Según la Organización Mundial de la Salud, para 2050, uno de cada seis habitantes en el mundo tendrá más de 65 años, una tendencia que plantea desafíos especialmente en las grandes ciudades. La clave no está solo en cuánto tiempo se vive, sino en la forma en que se transita esta etapa, impulsada por condiciones que faciliten la movilidad, la participación social y el aprendizaje continuo.
En la Ciudad de Buenos Aires, las políticas públicas se orientan a promover espacios y actividades que fomenten el envejecimiento activo. Ejemplos de ello son las llamadas ‘Estaciones Amigables’, programas como ‘La Tercera en Movimiento’ y ‘Intervenciones Urbanas’, que ofrecen actividades físicas, culturales y sociales diseñadas desde las necesidades de las personas mayores. Además, la oferta de cursos y talleres en la ciudad abarca desde entrenamiento cognitivo y físico hasta expresiones artísticas, promoviendo la autonomía y el bienestar.

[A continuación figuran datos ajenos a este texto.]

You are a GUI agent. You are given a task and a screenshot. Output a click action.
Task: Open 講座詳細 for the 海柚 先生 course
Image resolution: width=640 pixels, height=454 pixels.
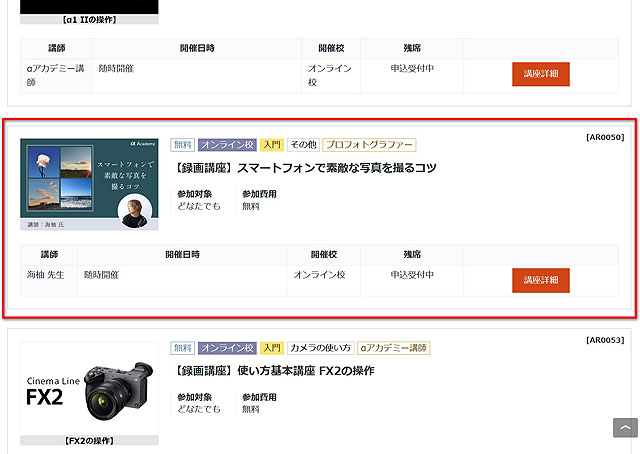tap(541, 279)
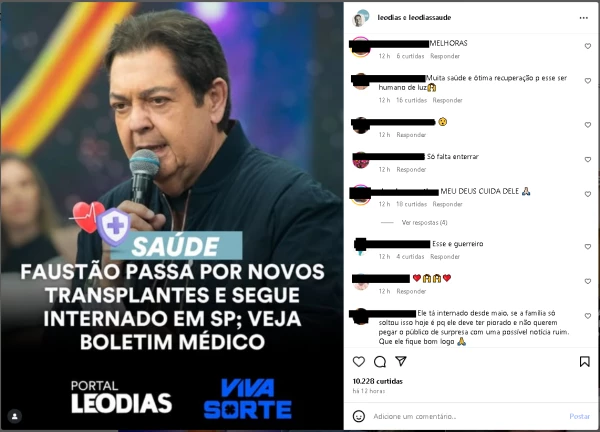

El uso de herramientas tecnológicas como +Simple permite que las personas mayores accedan a información, actividades culturales y cursos, fortaleciendo su integración social y autonomía. También se destacan iniciativas contra la soledad no deseada, como ‘Escucha Activa’, ‘Conexión Activa’ y el programa de voluntariado ‘Generación Plateada’, que buscan fortalecer los vínculos y brindar un sentido de pertenencia.
El compromiso social refleja que envejecer activo va más allá de los beneficios físicos: fomenta una mejor salud cognitiva y emocional, previene caídas y deterioro, y ayuda a mantener la independencia. La actividad física regular, además, estimula el cerebro, mejora la atención y la memoria, y disminuye riesgos para la salud.
En definitiva, envejecer con calidad implica más que sumar años: es sumar vida en cada uno de ellos. La ciudad promueve que las personas mayores sean protagonistas de su propio bienestar, construyendo un futuro en el que la energía y la vitalidad trascienden la edad, demostrando que en la vejez también hay movimiento y alegría.